I assume that you are basically just functionally rearranging lists (ie: like Python/JavaScript/Lisp code). For associative binary operators, it's convenient to make them have n operands to avoid a re-association pattern matching mess. A sum or product of one operand is a redundant parenthesis. Because they happen to be commutative, have the sum and product objects consistently sort their operands if you want them to be efficiently comparable (ie: define a canonical form that everything should reduce to).

It is harder if variables are involved though. The equals sign can be treated as just another binary operator to create new expressions, where you do things like: a, (a=(b*2)), ((a=(b*2))+6), ((a+6)=(b*2)+6), ((a+6)=(2*b)+6). At that point, you construct new expressions like: equate(expr,expr), add(expr,expr), mul(expr, expr), ldistribute(expr,expr), rdistribute(expr,expr), commute(expr), etc.

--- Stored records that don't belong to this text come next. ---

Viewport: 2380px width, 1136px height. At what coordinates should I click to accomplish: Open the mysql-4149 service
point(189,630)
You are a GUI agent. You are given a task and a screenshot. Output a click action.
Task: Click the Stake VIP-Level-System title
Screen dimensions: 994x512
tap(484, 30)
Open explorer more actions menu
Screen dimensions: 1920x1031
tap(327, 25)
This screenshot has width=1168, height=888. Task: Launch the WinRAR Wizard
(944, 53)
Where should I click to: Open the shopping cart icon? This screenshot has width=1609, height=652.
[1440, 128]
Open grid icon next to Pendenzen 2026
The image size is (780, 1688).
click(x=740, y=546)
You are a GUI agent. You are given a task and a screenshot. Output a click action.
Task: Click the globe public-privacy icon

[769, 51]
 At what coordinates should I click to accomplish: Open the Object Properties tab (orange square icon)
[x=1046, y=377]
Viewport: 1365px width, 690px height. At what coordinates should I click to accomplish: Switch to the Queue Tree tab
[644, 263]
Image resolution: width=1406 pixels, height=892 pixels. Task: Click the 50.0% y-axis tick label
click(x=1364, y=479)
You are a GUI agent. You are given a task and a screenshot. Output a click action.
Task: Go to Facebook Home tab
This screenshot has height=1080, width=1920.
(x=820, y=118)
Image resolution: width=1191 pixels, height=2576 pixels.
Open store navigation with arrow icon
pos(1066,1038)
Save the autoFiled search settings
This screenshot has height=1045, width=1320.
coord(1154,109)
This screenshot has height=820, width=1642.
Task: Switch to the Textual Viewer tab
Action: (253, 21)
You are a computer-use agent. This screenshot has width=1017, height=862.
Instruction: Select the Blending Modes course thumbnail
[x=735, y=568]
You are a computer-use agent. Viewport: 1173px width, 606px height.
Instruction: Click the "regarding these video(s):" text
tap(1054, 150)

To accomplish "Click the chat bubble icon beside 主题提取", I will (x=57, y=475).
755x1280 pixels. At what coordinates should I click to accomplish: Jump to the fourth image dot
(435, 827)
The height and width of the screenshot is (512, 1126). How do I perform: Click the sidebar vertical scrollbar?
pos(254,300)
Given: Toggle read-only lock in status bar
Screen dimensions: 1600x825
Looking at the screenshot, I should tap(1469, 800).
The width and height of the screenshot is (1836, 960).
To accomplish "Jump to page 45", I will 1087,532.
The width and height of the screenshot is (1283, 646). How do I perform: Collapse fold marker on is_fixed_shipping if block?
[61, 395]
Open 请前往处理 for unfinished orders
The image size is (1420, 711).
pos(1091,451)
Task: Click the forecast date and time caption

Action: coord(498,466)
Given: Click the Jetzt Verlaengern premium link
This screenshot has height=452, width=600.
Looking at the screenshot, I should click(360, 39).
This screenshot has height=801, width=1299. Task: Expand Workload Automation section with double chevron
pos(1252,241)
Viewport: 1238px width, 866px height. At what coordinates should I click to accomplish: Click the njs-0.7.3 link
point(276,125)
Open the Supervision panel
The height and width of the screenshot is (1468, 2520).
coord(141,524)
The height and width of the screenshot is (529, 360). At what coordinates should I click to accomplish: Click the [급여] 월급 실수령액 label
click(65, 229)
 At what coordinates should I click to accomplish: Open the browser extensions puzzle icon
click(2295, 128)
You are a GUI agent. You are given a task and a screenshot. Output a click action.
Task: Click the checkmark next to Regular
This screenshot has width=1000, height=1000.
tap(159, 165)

Some of the rules are obvious like distributing multiplication over addition, or additive or multiplicative cancellation; and usually go in one direction (like automatic differentiation). But there will be other times where you will need to do a more clever search (like a chess engine), doing things like multiply an expression times 1, and equate it with a new variable divided by itself, etc. One of the more tricky things in an algorithm for solving is that some operations like division add new logical constraints. If you construct div(add(a,b),x), you implicitly construct a logical constraint for x!=0; and you need to work these constraints in so that the search for the solution doesn't generate nonsense.

These kinds of programs are usually written as pattern matching and rewriting, with provisions made to not go in infinite loops.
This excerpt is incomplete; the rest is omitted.